Dal 2020, il Bonus Renzi è stato rinominato “trattamento integrativo” e aumentato da 80 a 100 euro mensili, per un totale di 1.200 euro all’anno. La Manovra 2025 conferma la sua presenza senza cambiamenti sostanziali rispetto all’anno precedente. Tuttavia, è il sistema fiscale a essere stato riformato, con la riduzione a tre aliquote Irpef e l’accorpamento delle prime due, elementi che hanno influenzato il calcolo del bonus.
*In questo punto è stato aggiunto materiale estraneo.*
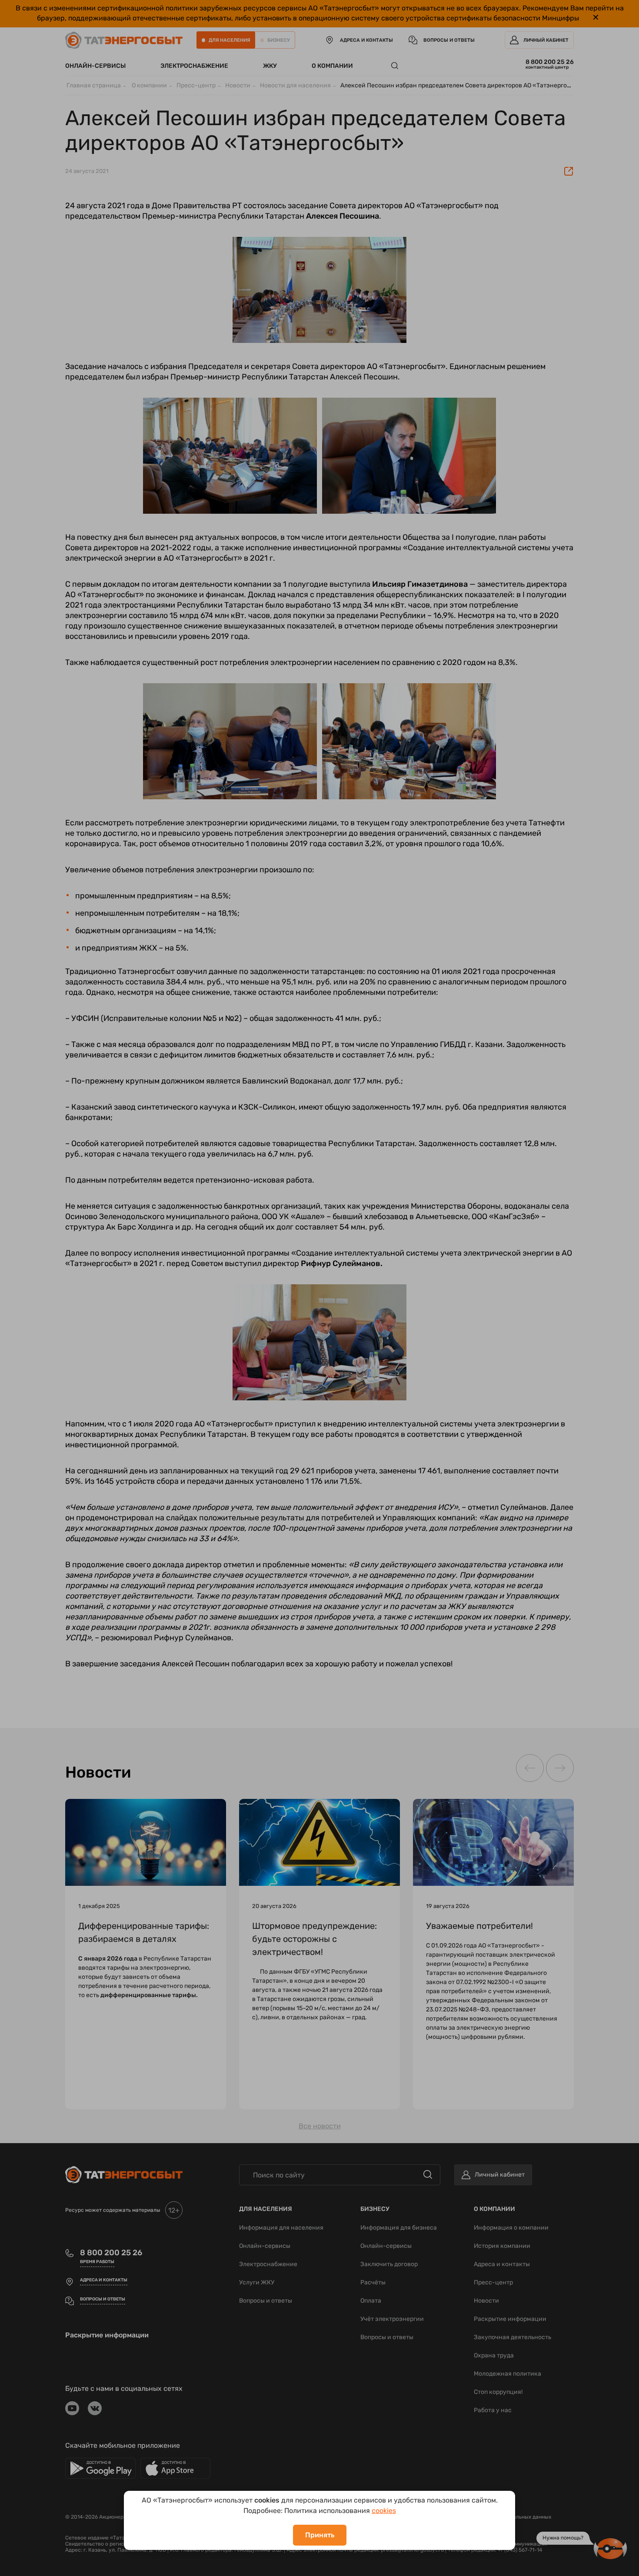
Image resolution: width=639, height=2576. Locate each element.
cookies (384, 2510)
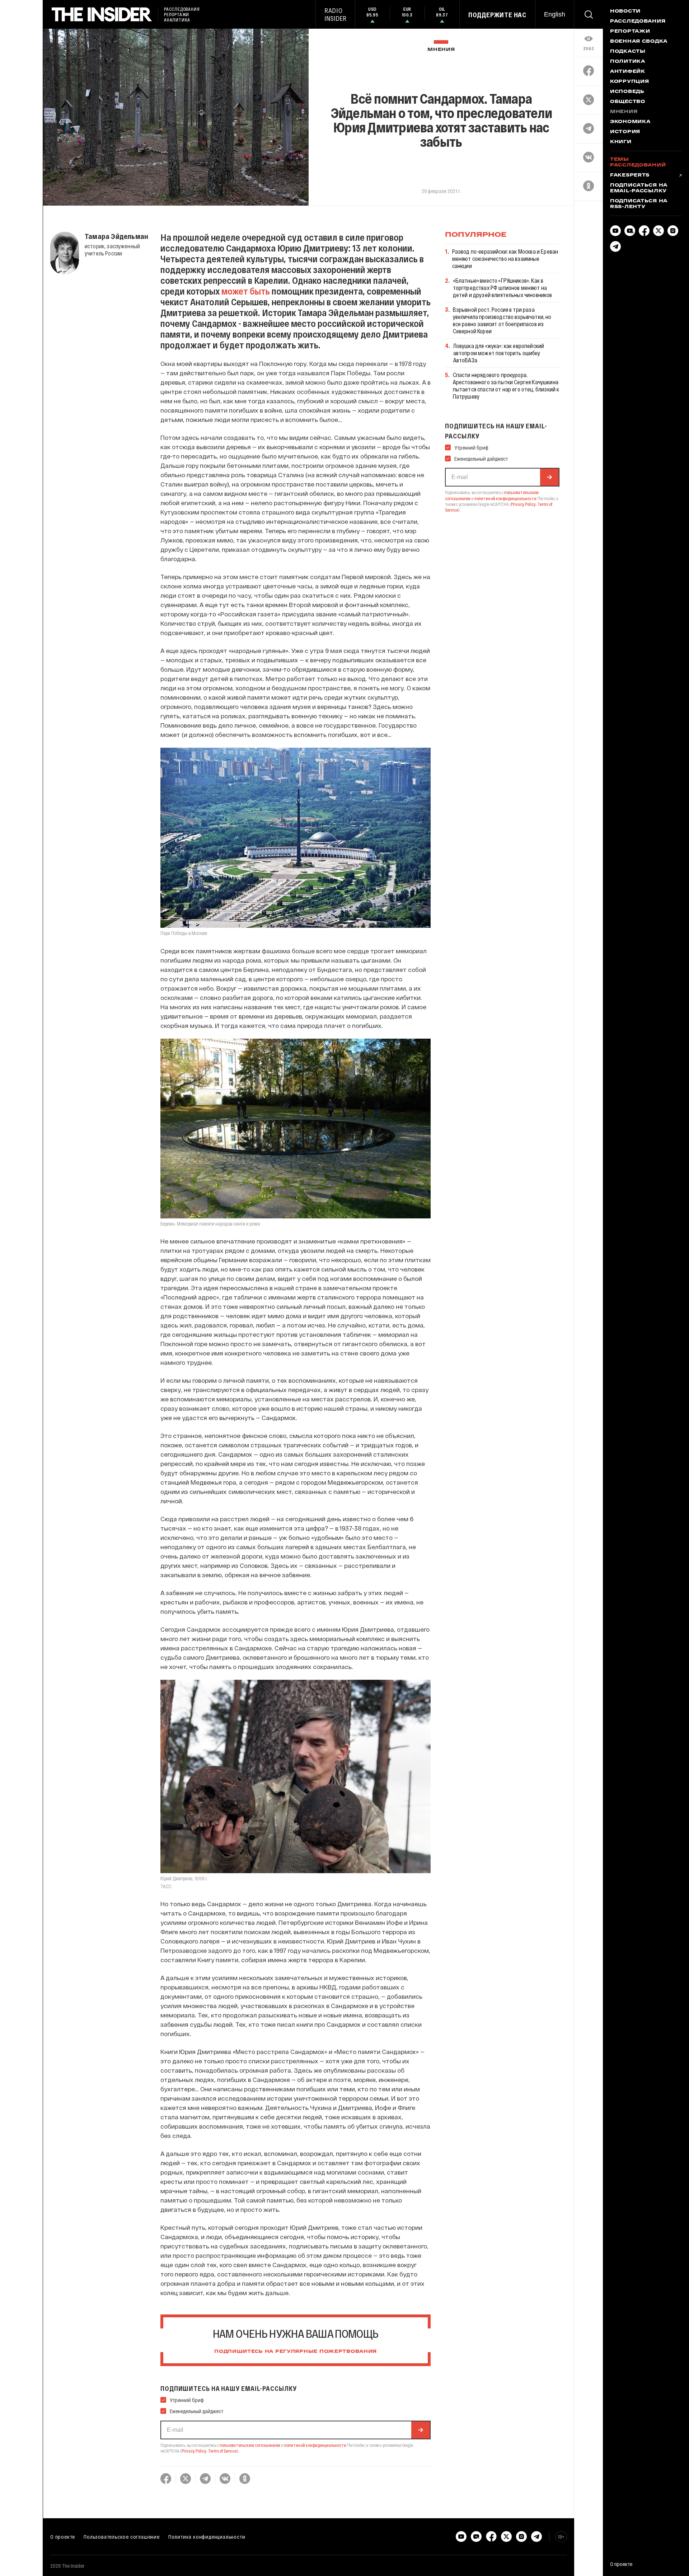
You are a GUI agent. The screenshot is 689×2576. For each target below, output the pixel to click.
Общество (627, 102)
Come si trova il bonus in busta paga
Il trattamento integrativo appare in busta paga come una voce separata. Oggi il bonus è erogato ai lavoratori con un reddito fino a 15.000 euro, ma solo se l’imposta lorda supera le detrazioni da lavoro dipendente. Per i redditi compresi tra 15.001 e 28.000 euro, è previsto un beneficio parziale, calcolato in base alla differenza tra detrazioni e imposta lorda. Le principali detrazioni utili per il calcolo includono:
- Mutui per l’acquisto della prima casa (fino al 31 dicembre 2022);
- Spese sanitarie;
- Spese per lavori di ristrutturazione;
- Mutui agrari;
- Familiari a carico.
Chi può beneficiare del bonus?
Nel 2025, il Bonus Renzi è riservato ai lavoratori dipendenti con reddito fino a 15.000 euro e a chi rientra nella no tax area. Tuttavia, spetta anche a chi percepisce redditi assimilati al lavoro dipendente, inclusi:
- Soci lavoratori di cooperative;
- Lavoratori in cassa integrazione (ordinaria, straordinaria, in deroga, assegno ordinario e di solidarietà);
- Collaboratori con contratti Co.co.co;
- Stagisti e tirocinanti;
- Percettori di borse di studio o premi di studio;
- Lavoratori socialmente utili;
- Sacerdoti;
- Disoccupati con indennità Naspi, Dis-Coll o agricola;
- Lavoratrici in congedo di maternità e lavoratori in congedo di paternità.